ーーーこれは、傷が深いなぁ…。俺までつらい。思いながら身体を強ばらせ肩を震わせながら嗚咽している瑞貴をずっと慰めていた。


午後7時を過ぎた頃。

泣き過ぎで疲れ果てた瑞貴が真っ白になってソファでぐたっとしていて、アイスコーヒーを持ってきてやった。


「瑞貴?アイスコーヒー置いとくから飲め?」


「……………。ありがと…。」


「うん。しっかしすんげぇ泣いたなぁ。…話してくれてありがとな、きっちり背負わせてもらうわ。」


瑞貴の横でそう言って笑顔を見せたら、それを見た瑞貴が相変わらずボーッとした顔で問い返してきた。


「……俺のせいだって言わないの?」


「逆になんで俺がそう言うと思ってんだよ。」


「だって…、」


ここに戻ってくる前にも泣いて、到着してからも泣き腫らしているためもう顔面が偉いことになっている瑞貴だが、俺は俺が瑞貴に対して『瑞貴のせい』だと言うと思われていたことにショックを隠せない。まぁ、それが怖くて話出せなかったのだろうけど。先日も『これを話したら類に軽蔑されるかもしれない』とは言っていたし、瑞貴の後悔や罪悪感は他人には測り知れないくらい大きなものだというのはわかる。
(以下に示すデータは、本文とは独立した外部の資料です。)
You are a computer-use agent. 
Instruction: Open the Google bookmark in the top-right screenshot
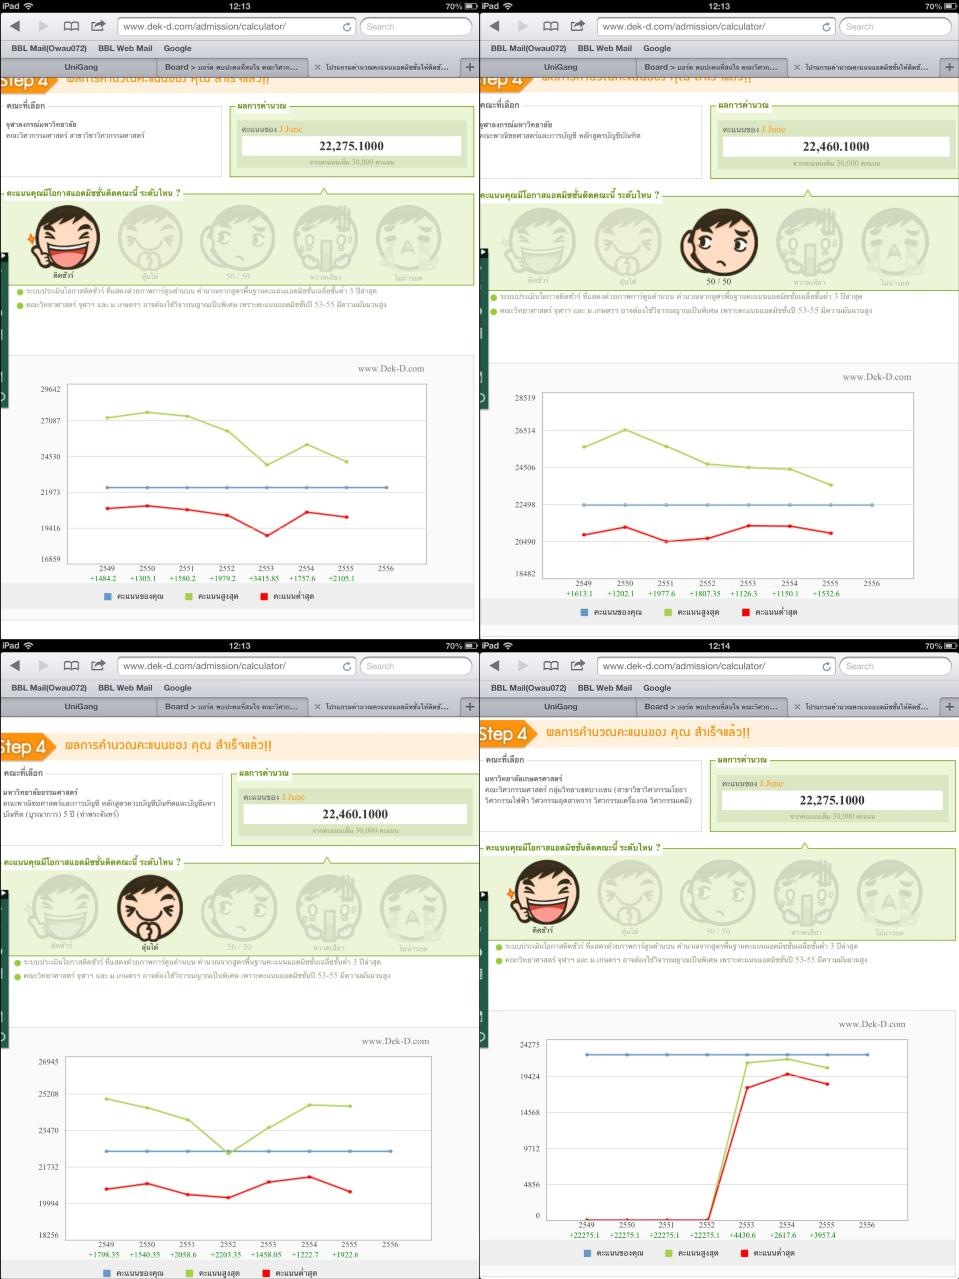tap(657, 48)
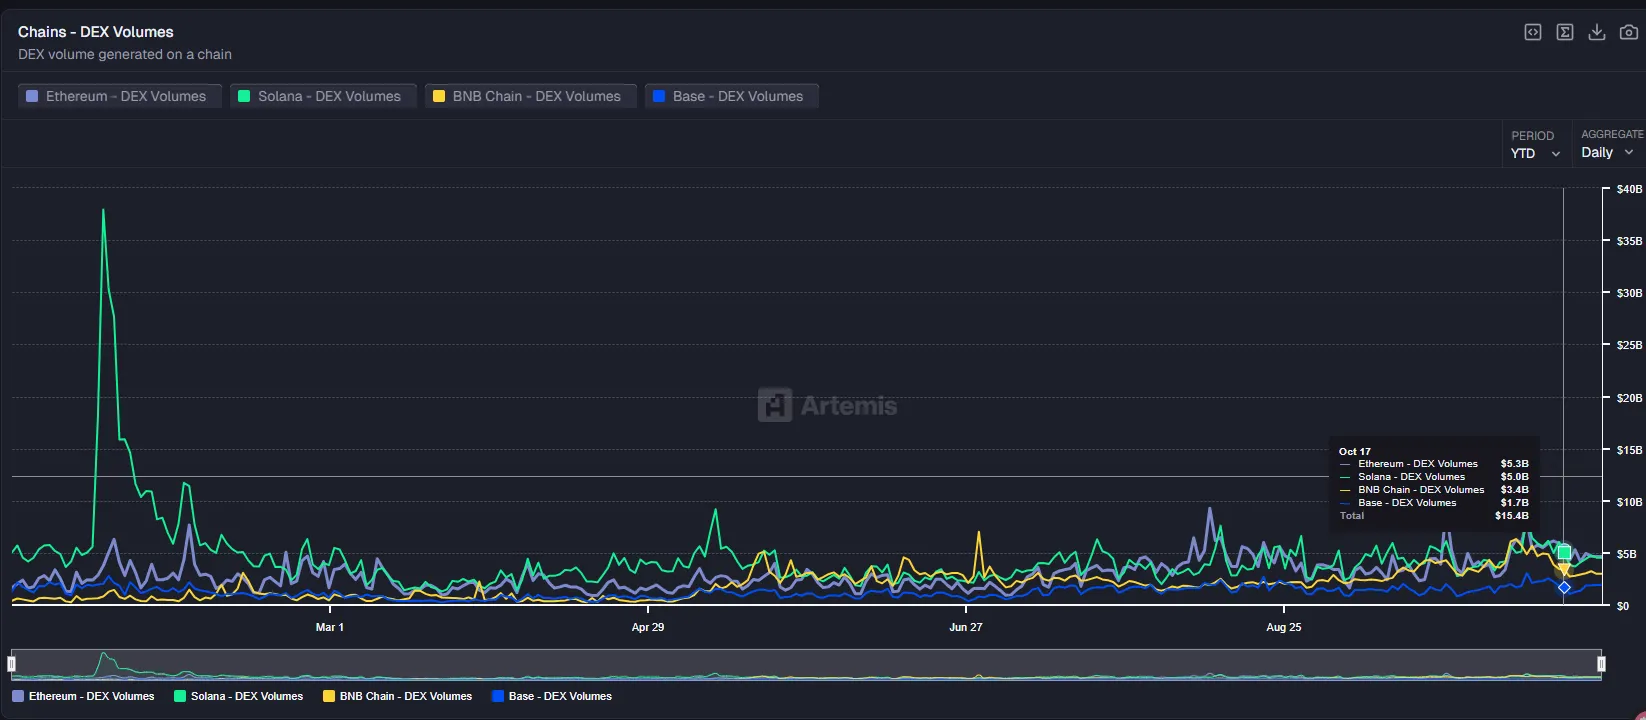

「言わないよ?そんな事。瑞貴が荒れ狂ってたのは事実なんだろうしその現場に瑞貴が居たのも事実なんだろうけど、ユウトくんを突き飛ばしたのはそのヤンキーたちで、直接の死因はトラックだよ。瑞貴の周りにいる大人、例えば元マネージャーとかそのオファー出したミュージシャンもそうだけど、そういう大人たちによる瑞貴へのメンタル圧迫も酷かったんだろうし、…俺はユウトくんはそういう大人たちによって間接的に殺されたんだと思ったけどな。」


「でも、」


それでも自分のせいだと思っている瑞貴の口を手のひらでそっと塞いで微笑んでみせた。


「……瑞貴の周りがどれだけ瑞貴を責めようが、1人ぐらい瑞貴の全味方がいてもいいだろ?」


そう静かに言ったらまたくしゃりと表情を歪ませて泣き始めて。

…今日はもうとことん泣かせてやるか。そう思ってまたしばらくあやしていた。